Posted June 22, 2011 4:52 PM by Brandon Kline

Does everyone in your organization clearly understand the organizational strategy and how they fit into it? Employees want to know where they fit into the overall strategy, and how their roles contribute to the success of the organization. A clear understanding of the organizational strategy is fundamental to achieving goals and objectives. The key to developing this understanding at all levels of an organization is effective communication. When implementing the Balanced Scorecard, the scope of an organization's internal communication can make or break the efforts.

With communication being such a prominent driver of Balanced Scorecard success, some organizations may find it helpful to develop a communication plan. This ensures that information is being disseminated effectively at all levels. In his book, "Balanced Scorecard Step-By-Step for Government and Nonprofit Agencies," Paul Niven outlines common objectives, as well as key elements, for developing a communication plan. Let's take a look at a few of the common objectives.

Common Objectives

  • Build awareness of the Balanced Scorecard at all levels of the organization
  • Provide education on key Balanced Scorecard concepts to all audiences
  • Generate the engagement and commitment of key stakeholders in the project
  • Encourage participation in the process
  • Generate enthusiasm for the Balanced Scorecard
  • Ensure that team results are disseminated rapidly and effectively
  • When formulating a communication plan, Niven recommends the "W5" approach to determine the key elements of your plan: who, why, what, when, where.

    Key Elements

    Who refers to both the target audience and the communicator. According to the scope of your implementation, you should define the appropriate groups to be involved in the process. These groups make up your target audience. After the target audience has been specified, a communicator should be assigned to each group with the task of effectively communicating the message.

    The why and what in this equation can be understood as the purpose or message. The communication plan's purpose is to convey the original objective behind implementing the plan. This could take the form of a common objective listed above, such as "generate the engagement and commitment of key stakeholders in the project." What are we doing and why? We are implementing the communication plan to generate engagement and commitment from key stakeholders.

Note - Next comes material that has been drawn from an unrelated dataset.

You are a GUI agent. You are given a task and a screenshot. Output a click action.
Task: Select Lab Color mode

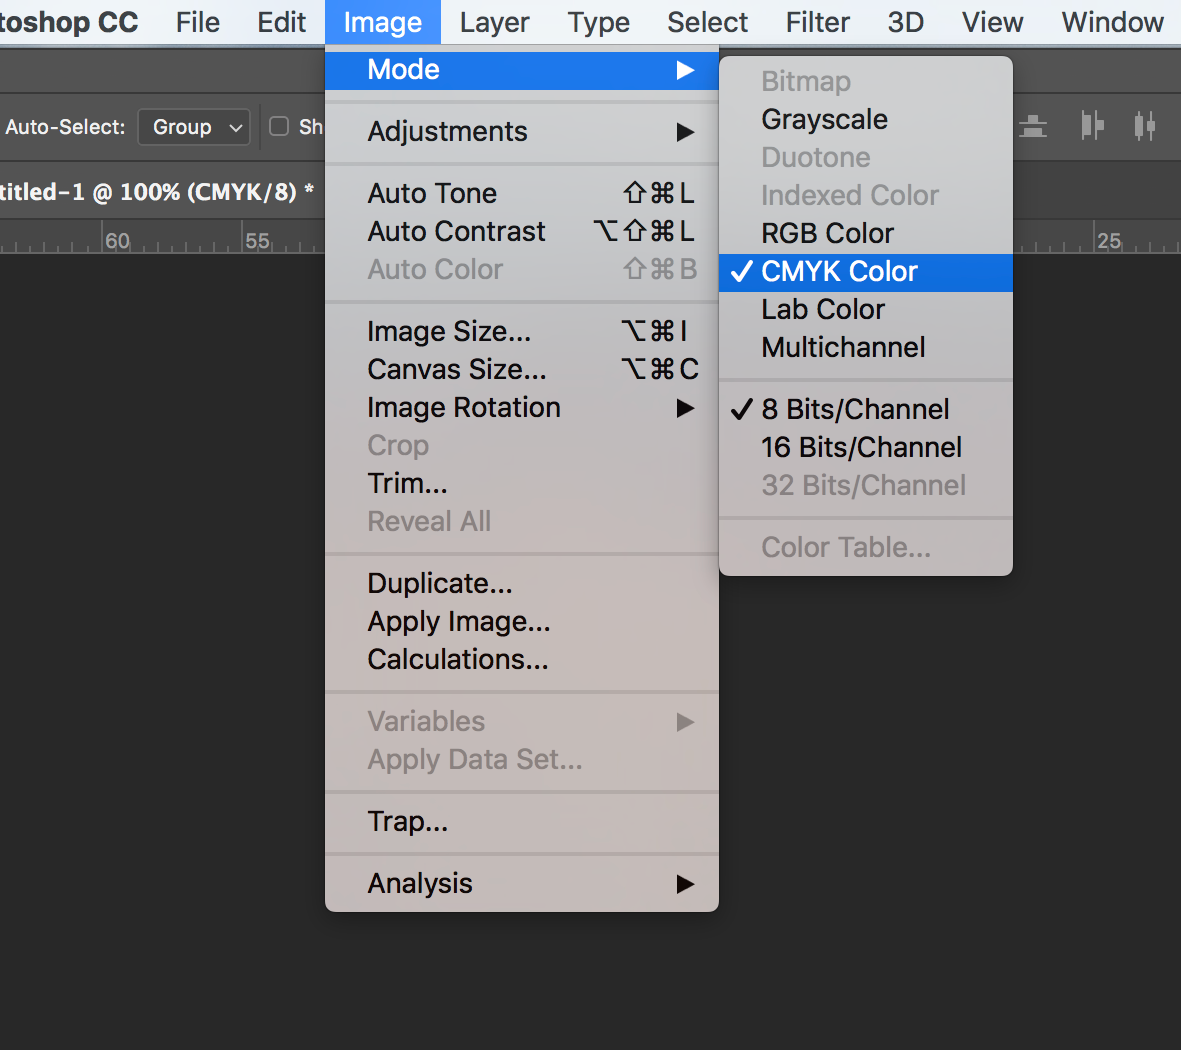pyautogui.click(x=823, y=309)
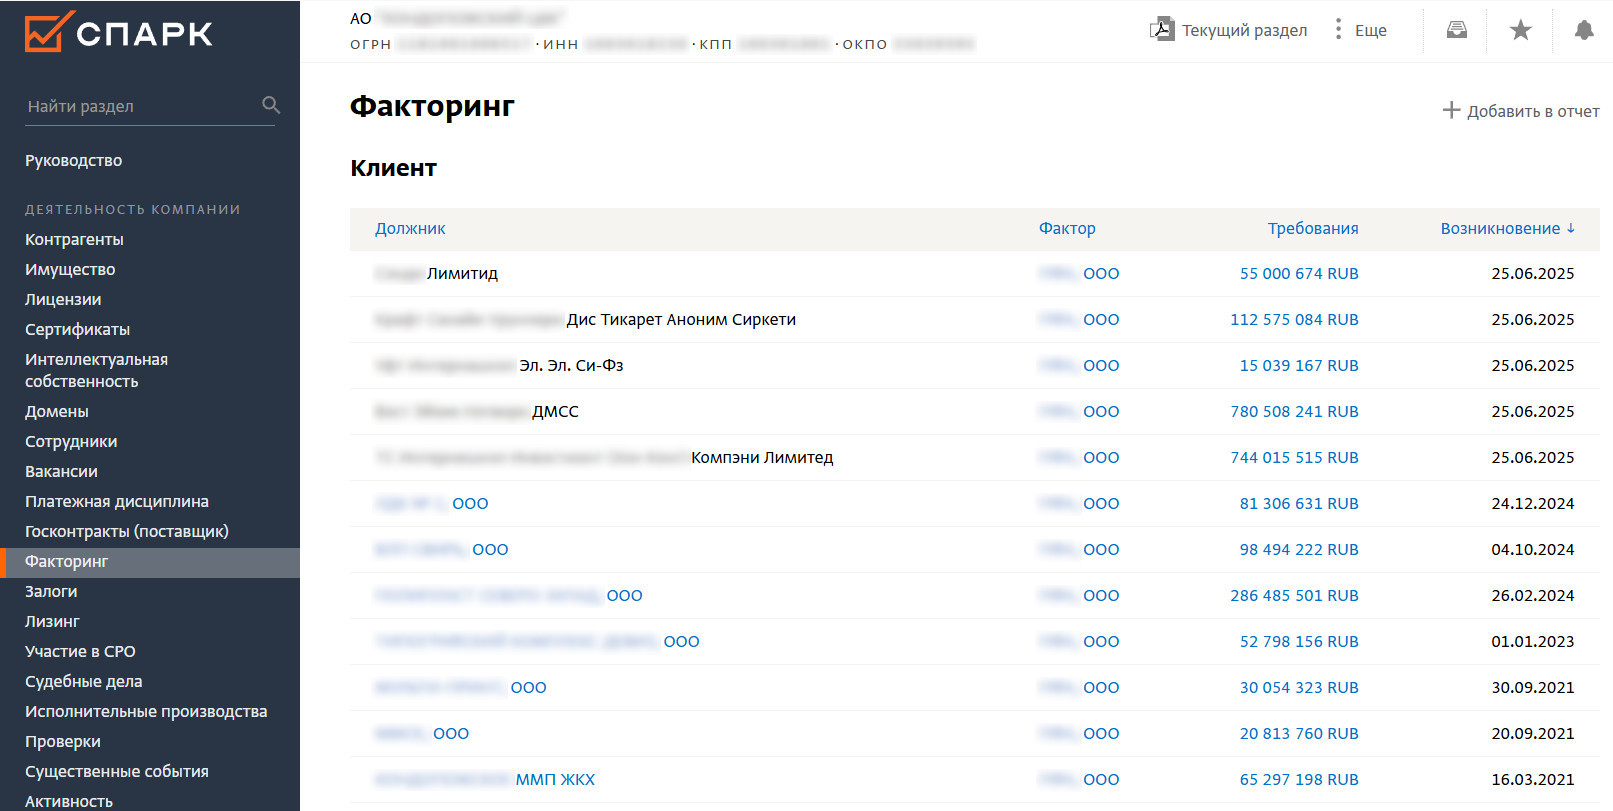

    When should you communicate the message? The needs of your target audience will determine the necessary frequency of communication. If you are unsure about the amount of communication needed, it is always better to err on the side of too much. In his article "Leading Change," John Kotter says, "without credible communication, and a lot of it, employees' hearts and minds are never captured."

    Where and how are you supposed to communicate? Communicating effectively often takes a large amount of effort and, more often than not, the message needs to be repeated several times. In order for employees to fully understand the strategy and the ways in which they contribute to success, Dr. Robert Kaplan suggests communicating the plans "seven times in seven ways." This might mean making use of brochures, speeches, newsletters, videos, company website or intranet, workshops, etc. Any channel that has the ability to reach the target audience could be used; it could even take the form of internal blog posts within your organization.

    Communication is a two-way street, so don't forget to ask for feedback from others and to provide it as well. Remember, communicate effectively and communicate often. Thanks for reading and keep me posted on your communication efforts!